In their new research paper, Katarzyna Bozek, Philipp Khaitovich and colleagues analysed thousands of metabolites from brain, kidney and muscle tissue of humans, chimps and monkeys. They found accelerated evolution of metabolites not only in the human brain – which might be expected – but also human muscle metabolomes. The physiological impact of the surprisingly rapid evolution of human muscle remains unclear, although the authors did do a follow up study testing strength in humans and non-human primates and found human strength was barely half that of primates. Read more in the accompanying synopsis.

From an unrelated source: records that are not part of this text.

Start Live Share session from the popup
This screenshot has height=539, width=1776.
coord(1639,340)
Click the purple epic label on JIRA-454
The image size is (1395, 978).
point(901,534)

Proteins often interact with other proteins and assemble into complexes. Joseph Marsh and Sarah Teichmann computationally assessed the structural flexibility of thousands of proteins in their research article, and found that the flexibility of individual proteins aids their evolutionary recruitment into complexes with increasing numbers of distinct subunits. This flexibility becomes increasingly important as a greater number of proteins are packed together within a single complex.
Proteases (enzymes that break down other proteins) are an important target for drug development, as deregulated protease activity is a common characteristic of many diseases. However we have incomplete understanding of their biology due in part to their complex functions: some activate other proteases whereas some inactivate inhibitors. Network modelling of interactions between proteases and their inhibitors, carried out by Nikolaus Fortelny, Christopher Overall and colleagues reveals a network of new protein connections and cascades in the protease web. They also tested some of the predicted effects in mice.